Ceci explique pourquoi tandis que la croissance de l'économie mondiale a ralenti, les stocks (du pétrole au cuivre) sont
abondants et l'appréciation du dollar a rendu les matières premières moins attrayantes en tant qu'investissement
alternatif. Et la crise que traverse actuellement la Chine n'augure rien de bon vu que le pays est le plus grand
consommateur de matières premières au monde.
Nous vivons un scénario inverse à celui que nous avons connu au cours de la décennie précédente.

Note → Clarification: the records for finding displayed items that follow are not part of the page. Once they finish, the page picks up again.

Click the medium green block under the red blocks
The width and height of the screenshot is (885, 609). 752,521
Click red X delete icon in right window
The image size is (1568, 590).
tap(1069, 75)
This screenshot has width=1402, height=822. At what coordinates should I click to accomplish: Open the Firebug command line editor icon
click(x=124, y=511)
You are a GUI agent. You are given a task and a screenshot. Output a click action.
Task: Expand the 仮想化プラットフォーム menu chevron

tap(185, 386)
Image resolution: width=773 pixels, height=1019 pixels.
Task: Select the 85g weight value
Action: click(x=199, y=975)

À l'époque,
l'accélération de la croissance dans toute l'Asie avait entraîné une flambée généralisée des prix, pour finalement former ce
que l'on avait appelé le « super cycle des matières premières ». Encouragés par les plafonds historiques atteints par les prix
en 2008, les agriculteurs, les sociétés minières et les entreprises de forage pétrolier avaient décidé d'accroître leur
production. Or, cette production est en train d'arriver sur le marché, précisément au moment où la croissance mondiale
ralentit. La Banque mondiale a ainsi revu sa prévision de croissance pour l'économie mondiale à la baisse, tout en soulignant
que la décélération en Chine accentuerait encore les pressions sur les matières premières.
À court terme, rien n'indique que les prix des matières premières vont arrêter de baisser. Alors que l'indice des
matières premières de Bloomberg a dégringolé de 25 % l'année passée (la cinquième année consécutive de baisse et la plus
longue série depuis la création de cette mesure en 1991), les hegde funds se positionnent en prévision de nouvelles
pertes, avec des positions « short » nettes à leur niveau le plus élevé depuis au moins 2006. Des chiffres récemment
publiés par le gouvernement estiment à 85 000 contrats « futures » et options au 12 février le total des positions « short »
prises sur 18 matières premières différentes. Il s'agit d'une des visions les plus pessimistes enregistrées depuis que ces
données sont suivies en juin 2006. L'indicateur est tombé en négatif pour la première fois de son histoire en novembre.